Zwar registrieren 37 Prozent der hiesigen Ausbildungsunternehmen derzeit noch keine rückläufigen Bewerberzahlen auf dem Lehrstellenmarkt und sehen für sich selbst noch keinen akuten Handlungsbedarf. Die anderen Firmen reagieren allerdings bereits heute mit vielfältigen Instrumenten auf die sinkende Nachfrage nach Lehrstellen; und zwar vor allem durch die zusätzliche Bereitstellung von Praktikaplätzen (36 Prozent), verstärkte Kooperationen mit allgemein bildenden Schulen (28 Prozent) sowie ein intensiveres Ausbildungsmarketing (24 Prozent). Franz J. Mockenhaupt: „Jedes siebte Unternehmen senkt bereits seine inhaltlichen Anforderungen an die Vorbildung der Bewerberinnen und Bewerber und bietet zugleich verstärkte Angebote für lernschwächere Jugendliche an. Dies zeigt, dass der Gezeitenwechsel auf dem Lehrstellenmarkt langsam aber sicher Platz greift.“ Dabei sei zudem interessant, dass die Unternehmen nicht nur mit den allgemein bildenden Schulen stärker kooperierten als bisher. Jedes zehnte Unternehmen erschließe neue Bewerbergruppen, etwa die Studienabbrecher. Und immerhin noch jedes elfte Unternehmen verstärke seine Kooperationen mit Hochschulen – etwa durch die Inanspruchnahme dualer Studienangebote.

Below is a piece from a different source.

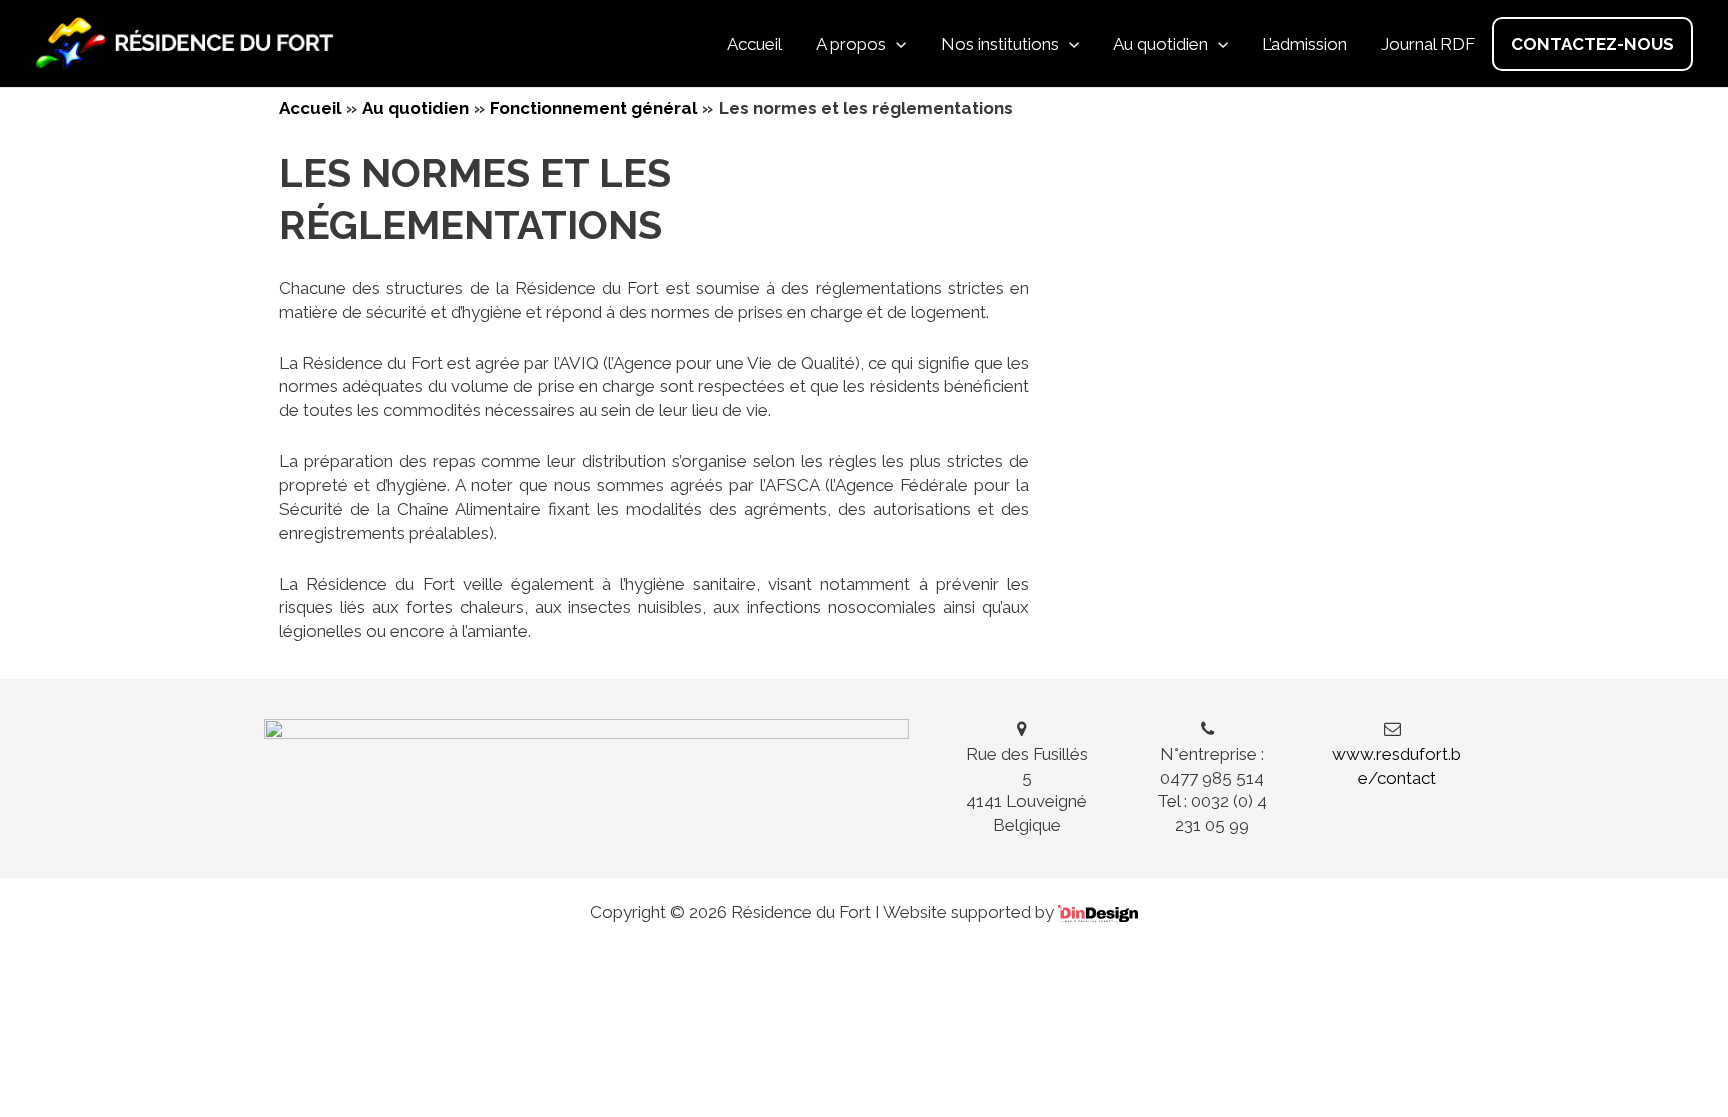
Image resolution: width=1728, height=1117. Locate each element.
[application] (896, 44)
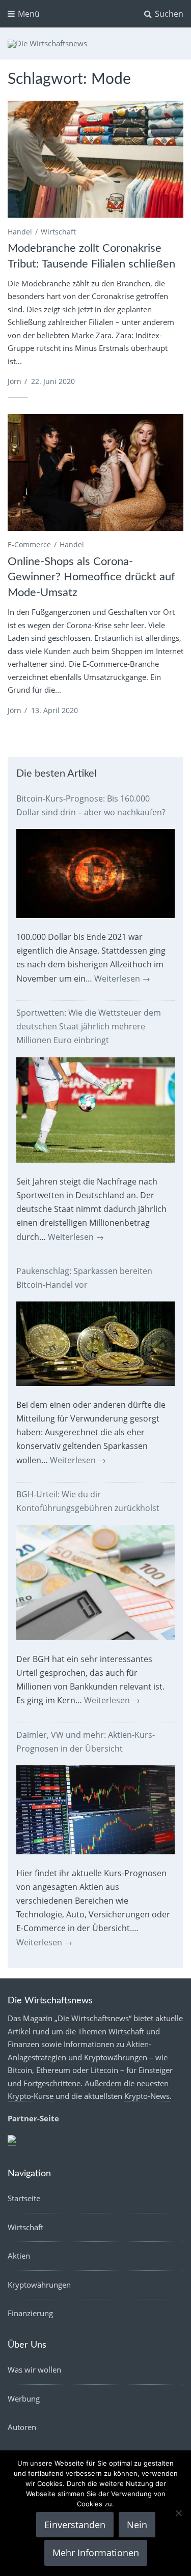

Unterschiedlichste Wege schlagen die Unternehmen mittlerweile auch bei der Rekrutierung ihrer Auszubildenden ein. 51 Prozent setzen schwerpunktmäßig auf das Internet. Überwiegend werden hierbei Stellenanzeigen auf der eigenen Homepage geschaltet. Aus Sicht der IHK Siegen sind die Unternehmen sehr gut beraten, wenn sie gerade an dieser Stelle ihre Alleinstellungsmerkmale deutlich herausstellen. Klaus Gräbener: „Aus anderen Untersuchungen wissen wir, dass sich junge Leute vor allem über die betriebliche Homepage informieren. Es lohnt sich daher, die Homepage um spezielle Rubriken für potentielle Lehrlinge zu ergänzen, die im besten Falle von den aktuellen Auszubildenden mit gestaltet werden. Hier kann mit kleinem Geld große Wirkung erzielt werden.“ Aber auch Lehrstellenbörsen werden intensiv genutzt. Demgegenüber ist die Inanspruchnahme sozialer Medien wie etwa Facebook oder Twitter tendenziell verhalten ausgeprägt. Weit überwiegend setzen die Unternehmen nach wie vor auch auf traditionelle Anzeigen in regionalen Printmedien (56 Prozent), die direkte Ansprache von Schülerinnen und Schülern in Schulen (37 Prozent) sowie Ausbildungsmessen (27 Prozent). 54 Prozent der befragten Unternehmen nutzen bei ihrer Bewerbersuche zudem grundsätzlich die Agentur für Arbeit, 26 Prozent gaben an, deren Dienstleistungen hin und wieder in Anspruch zu nehmen. Nur jedes fünfte Unternehmen gab an, die Dienstleistungen der Agentur für Arbeit nicht zu nutzen.